# Computer Vision 

**Framework:** PyTorch 

**Environment:** Jupyter Notebook, Python


## 1. Introduction to Computer Vision with MNIST



### 1.1 Problem: Image Classification

In traditional programming, the developer defines the rules and conditions that the program follows to perform the desired tasks. This approach works well for many problems.

However, image classification - which requires the program to correctly identify the class of an image it has never encountered before, is extremely difficult to achieve with traditional programming methods. It is nearly impossible for a programmer to manually prepare rules that will work across the vast diversity of images.

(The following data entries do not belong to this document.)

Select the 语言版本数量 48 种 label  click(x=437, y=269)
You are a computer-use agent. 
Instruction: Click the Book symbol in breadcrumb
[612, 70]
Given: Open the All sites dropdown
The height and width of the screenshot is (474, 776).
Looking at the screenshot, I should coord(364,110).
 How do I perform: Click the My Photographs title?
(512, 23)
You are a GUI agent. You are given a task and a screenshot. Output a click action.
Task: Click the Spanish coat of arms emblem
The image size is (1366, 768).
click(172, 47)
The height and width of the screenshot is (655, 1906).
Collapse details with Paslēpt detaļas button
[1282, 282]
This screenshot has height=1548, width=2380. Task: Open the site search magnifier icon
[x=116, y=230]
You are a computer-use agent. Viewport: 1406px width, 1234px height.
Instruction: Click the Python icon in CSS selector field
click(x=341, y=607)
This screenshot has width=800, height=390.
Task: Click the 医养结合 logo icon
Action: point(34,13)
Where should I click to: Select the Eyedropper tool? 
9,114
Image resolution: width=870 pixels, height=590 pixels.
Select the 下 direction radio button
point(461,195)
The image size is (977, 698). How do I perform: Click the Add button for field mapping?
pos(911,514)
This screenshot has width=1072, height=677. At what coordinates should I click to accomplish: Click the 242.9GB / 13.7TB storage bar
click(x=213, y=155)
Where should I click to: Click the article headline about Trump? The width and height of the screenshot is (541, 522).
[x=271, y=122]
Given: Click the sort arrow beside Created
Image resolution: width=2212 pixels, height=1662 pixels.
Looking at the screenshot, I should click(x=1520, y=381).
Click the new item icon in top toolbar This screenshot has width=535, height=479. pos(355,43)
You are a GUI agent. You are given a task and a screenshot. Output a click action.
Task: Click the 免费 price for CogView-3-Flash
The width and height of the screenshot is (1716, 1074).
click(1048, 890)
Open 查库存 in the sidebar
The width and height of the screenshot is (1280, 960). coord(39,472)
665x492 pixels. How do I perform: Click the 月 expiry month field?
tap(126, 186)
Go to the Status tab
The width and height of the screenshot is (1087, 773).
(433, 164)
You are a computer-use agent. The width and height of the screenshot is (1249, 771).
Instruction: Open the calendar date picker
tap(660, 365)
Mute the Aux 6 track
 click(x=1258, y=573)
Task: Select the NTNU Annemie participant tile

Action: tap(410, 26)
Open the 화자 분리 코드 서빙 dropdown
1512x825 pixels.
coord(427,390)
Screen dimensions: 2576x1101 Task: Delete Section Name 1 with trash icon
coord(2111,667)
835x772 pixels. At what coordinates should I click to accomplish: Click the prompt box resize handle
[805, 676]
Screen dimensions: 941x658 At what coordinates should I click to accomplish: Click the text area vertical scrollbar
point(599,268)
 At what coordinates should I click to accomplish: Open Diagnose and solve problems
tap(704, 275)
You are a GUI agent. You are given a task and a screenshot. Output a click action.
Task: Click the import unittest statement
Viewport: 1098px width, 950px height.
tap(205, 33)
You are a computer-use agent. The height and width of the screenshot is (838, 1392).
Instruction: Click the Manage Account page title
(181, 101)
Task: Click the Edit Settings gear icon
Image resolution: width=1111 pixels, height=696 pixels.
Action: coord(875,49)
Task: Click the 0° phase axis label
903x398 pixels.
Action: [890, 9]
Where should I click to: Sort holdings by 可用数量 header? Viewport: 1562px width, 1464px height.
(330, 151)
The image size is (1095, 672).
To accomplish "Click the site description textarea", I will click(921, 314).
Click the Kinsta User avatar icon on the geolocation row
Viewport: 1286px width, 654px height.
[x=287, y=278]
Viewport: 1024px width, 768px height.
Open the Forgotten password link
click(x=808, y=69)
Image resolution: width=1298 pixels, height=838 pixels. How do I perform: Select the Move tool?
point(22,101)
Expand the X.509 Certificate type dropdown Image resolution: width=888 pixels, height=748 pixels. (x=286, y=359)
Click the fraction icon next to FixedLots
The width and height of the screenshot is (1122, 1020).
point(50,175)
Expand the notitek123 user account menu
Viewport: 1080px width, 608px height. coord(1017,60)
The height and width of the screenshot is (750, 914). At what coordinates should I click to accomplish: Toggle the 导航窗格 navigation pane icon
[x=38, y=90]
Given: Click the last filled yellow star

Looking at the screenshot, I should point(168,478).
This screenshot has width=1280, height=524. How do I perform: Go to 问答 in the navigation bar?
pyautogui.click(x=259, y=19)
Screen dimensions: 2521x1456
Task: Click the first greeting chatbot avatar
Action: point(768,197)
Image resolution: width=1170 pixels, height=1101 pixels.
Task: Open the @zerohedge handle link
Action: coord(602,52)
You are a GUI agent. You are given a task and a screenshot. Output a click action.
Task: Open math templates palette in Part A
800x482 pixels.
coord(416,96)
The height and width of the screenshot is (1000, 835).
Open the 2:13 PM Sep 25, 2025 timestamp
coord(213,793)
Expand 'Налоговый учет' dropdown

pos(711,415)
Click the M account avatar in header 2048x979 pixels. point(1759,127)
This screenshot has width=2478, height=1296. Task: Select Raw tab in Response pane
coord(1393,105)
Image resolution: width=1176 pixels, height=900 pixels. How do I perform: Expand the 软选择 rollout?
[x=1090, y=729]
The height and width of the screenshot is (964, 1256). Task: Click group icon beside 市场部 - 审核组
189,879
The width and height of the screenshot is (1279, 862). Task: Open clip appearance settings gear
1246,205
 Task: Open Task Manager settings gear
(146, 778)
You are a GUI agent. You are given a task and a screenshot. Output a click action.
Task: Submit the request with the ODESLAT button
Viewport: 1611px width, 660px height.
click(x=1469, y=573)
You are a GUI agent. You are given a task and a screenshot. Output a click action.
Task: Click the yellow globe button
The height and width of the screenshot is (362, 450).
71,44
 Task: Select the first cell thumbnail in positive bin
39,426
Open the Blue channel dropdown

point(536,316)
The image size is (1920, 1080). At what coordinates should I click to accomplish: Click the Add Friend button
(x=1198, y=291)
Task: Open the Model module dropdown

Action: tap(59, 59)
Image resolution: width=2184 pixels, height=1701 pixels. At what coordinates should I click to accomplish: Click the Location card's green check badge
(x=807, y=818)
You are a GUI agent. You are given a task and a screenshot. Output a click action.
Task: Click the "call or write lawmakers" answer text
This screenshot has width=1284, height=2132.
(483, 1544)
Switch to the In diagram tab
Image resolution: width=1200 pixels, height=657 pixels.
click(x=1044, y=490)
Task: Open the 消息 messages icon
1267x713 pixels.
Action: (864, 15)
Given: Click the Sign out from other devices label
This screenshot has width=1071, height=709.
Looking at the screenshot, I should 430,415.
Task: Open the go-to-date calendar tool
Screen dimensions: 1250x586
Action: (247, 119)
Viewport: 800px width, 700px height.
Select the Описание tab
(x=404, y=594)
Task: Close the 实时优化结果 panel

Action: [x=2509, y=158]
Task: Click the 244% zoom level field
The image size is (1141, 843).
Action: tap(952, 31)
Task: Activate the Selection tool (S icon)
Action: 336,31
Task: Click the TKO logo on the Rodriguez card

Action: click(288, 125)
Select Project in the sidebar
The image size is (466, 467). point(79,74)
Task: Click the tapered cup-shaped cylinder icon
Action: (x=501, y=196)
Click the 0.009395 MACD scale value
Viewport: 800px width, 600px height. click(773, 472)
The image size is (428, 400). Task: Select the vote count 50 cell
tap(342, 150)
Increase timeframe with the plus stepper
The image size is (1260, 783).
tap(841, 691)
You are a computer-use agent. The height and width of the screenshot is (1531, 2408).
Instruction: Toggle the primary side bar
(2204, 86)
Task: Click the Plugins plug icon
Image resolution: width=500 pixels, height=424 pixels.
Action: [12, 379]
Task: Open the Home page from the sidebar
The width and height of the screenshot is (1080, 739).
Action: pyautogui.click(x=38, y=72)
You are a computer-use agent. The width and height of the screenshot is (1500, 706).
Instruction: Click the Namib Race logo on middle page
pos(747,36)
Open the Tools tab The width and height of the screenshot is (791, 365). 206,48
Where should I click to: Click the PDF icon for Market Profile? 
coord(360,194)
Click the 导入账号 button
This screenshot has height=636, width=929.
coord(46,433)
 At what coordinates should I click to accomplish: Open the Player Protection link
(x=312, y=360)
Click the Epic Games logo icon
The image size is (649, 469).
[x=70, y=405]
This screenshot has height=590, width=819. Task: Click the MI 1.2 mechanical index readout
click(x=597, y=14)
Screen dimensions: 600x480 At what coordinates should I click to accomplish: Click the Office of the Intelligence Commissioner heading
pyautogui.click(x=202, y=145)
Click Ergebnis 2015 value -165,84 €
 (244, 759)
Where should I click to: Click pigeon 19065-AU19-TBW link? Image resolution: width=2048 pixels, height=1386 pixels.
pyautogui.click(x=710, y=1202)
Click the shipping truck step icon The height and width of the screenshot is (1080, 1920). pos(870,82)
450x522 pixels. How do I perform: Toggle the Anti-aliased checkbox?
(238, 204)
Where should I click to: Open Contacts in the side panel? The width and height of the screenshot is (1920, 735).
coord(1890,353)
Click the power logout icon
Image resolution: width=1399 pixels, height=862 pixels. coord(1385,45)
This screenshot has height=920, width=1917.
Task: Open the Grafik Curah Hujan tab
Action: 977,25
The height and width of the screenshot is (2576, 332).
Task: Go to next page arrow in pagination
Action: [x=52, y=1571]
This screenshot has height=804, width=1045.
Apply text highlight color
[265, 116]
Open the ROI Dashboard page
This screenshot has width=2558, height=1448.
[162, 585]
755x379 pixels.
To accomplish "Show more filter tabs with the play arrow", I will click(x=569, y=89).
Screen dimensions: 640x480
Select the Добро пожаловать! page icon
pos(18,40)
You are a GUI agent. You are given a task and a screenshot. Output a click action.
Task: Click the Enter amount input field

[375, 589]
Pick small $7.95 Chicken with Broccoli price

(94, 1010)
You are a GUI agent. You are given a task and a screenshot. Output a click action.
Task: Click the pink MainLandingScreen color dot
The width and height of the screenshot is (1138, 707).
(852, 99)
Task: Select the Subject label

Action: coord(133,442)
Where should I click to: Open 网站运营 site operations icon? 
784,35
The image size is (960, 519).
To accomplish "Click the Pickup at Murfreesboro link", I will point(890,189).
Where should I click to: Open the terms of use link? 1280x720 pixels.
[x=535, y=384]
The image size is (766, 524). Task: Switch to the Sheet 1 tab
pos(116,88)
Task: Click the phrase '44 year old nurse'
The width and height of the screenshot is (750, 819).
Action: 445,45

### 1.2 Solution: Deep Learning

Deep learning excels at recognizing patterns through a process of trial and error. By training a deep neural network on a sufficient amount of data and providing feedback on its performance during training, the network learns set of rules it needs to correctly interpret and act on new unseen inputs. 

### 1.3 The MNIST dataset 

In [None]:
import torch
device = torch.device("cuda" if torch.cuda.is_available() else "cpu")
print(device)

This code checks whether a CUDA-enabled GPU is available and, if so, sets the device to use the GPU for computation. Otherwise, it defaults to the CPU.

What is CUDA?

CUDA (Compute Unified Device Architecture) is a parallel computing platform and programming model developed by NVIDIA. It allows developers to leverage the power of NVIDIA GPUs to accelerate computation-heavy tasks, such as deep learning model training and inference.

Difference between CUDA and GPU:

GPU (Graphics Processing Unit): Hardware component specialized for parallel processing, initially designed for rendering graphics but highly effective for general-purpose computations.

CUDA: Software and programming framework that enables applications to utilize the computational power of NVIDIA GPUs. It provides APIs and tools for writing software that runs on the GPU.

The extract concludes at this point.